I nominated Lord Cockfield as the new British European Commissioner. I was no longer able to find a place for him in the Cabinet and I thought that he would be effective in Brussels. He was. Arthur Cockfield was a natural technocrat of great ability and problem-solving outlook. Unfortunately, he tended to disregard the larger questions of politics – constitutional sovereignty, national sentiment and the promptings of liberty. He was the prisoner as well as the master of his subject. It was all too easy for him, therefore, to go native and to move from deregulating the market to re-regulating it under the rubric of harmonization. Alas, it was not long before my old friend and I were at odds.

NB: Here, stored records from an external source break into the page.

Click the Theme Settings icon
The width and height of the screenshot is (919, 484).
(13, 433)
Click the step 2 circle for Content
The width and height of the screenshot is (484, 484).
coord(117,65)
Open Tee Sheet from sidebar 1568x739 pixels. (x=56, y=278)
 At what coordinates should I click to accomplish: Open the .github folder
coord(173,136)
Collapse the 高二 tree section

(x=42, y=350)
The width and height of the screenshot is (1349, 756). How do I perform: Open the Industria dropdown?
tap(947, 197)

In retrospect, the Dublin and Brussels summits had been an interlude between the two great issues which dominated Community politics in these years – the budget and the Single Market. The Single Market – which Britain pioneered – was intended to give real substance to the Treaty of Rome and to revive its liberal, free trade, deregulatory purpose. I realized how important it was to lay the groundwork in advance for this new stage in the Community’s development. I hoped that a significant first step would be the paper which Geoffrey Howe and I worked up for the Milan Council, hosted and chaired by Italy, on Friday 28 and Saturday 29 June 1985. It covered four areas: the completion of the Common Market, strengthened political co-operation, improvements in decision-making and better exploitation of high technology. The most significant element was that dealing with ‘political co-operation’, which in normal English means foreign policy. The aim was closer co-operation between Community member states, which would nonetheless reserve the right of states to go their own way.

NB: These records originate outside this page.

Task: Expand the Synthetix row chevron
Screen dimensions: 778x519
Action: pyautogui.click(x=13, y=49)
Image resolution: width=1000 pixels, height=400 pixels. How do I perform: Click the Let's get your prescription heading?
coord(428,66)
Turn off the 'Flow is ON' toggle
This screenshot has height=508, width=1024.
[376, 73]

I was keen to secure agreement for our approach well before the Milan Council. So when Chancellor Kohl came to see me for an afternoon’s talks at Chequers on Saturday 18 May I showed him the paper on political cooperation and said that we were thinking of tabling it for Milan. I said that what I wanted was something quite separate from the Treaty of Rome, basing co-operation on an intergovernmental agreement. Chancellor Kohl seemed pleased with our approach and in due course I also sent a copy to France. Imagine my surprise, then, when just before I was to go to Milan I learned that Germany and France had tabled their own
paper, almost identical to ours. Such were the consequences of prior consultation.

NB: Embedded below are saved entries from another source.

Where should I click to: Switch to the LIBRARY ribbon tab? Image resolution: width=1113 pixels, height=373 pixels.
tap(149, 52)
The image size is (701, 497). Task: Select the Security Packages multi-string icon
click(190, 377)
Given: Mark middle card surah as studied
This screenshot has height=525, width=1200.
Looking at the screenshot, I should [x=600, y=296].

The ill-feeling this created was an extraordinary achievement, given the fact that nearly all of us had come there with a view to proceeding in roughly the same direction. Matters were not helped by the chairmanship of the Italian Prime Minister, Bettino Craxi. Sig. Craxi, a socialist, and his Foreign minister, the Christian Democrat Sig. Andreotti, were political rivals but they shared a joint determination to call an Inter-Governmental Conference (IGC). Such a conference, which could be called by a simple majority vote, would be necessary if there were to be changes in the Treaty of Rome, which themselves, however, would have to be agreed by unanimity. An IGC seemed to me unnecessary (as I said) and dangerous (as I thought). Quite what the French and Germans wanted was unclear – beyond their desire for a separate treaty on political co-operation. They certainly wanted more moves towards European ‘integration’ in general and it had to be likely that they would want an IGC if one were attainable as – for reasons I shall explain shortly – it was. It is also possible that some kind of secret agreement had been reached on this before the Council began. Certainly when I had a bilateral meeting with Sig. Craxi early on Friday morning he could not have been more sweetly reasonable; an IGC was indeed mentioned as a possibility, but I made it very clear that I thought that the relevant decisions could largely be taken at the present Council without the postponement inevitable if a full IGC were to be called. I came away thinking how easy it had been to get my points across.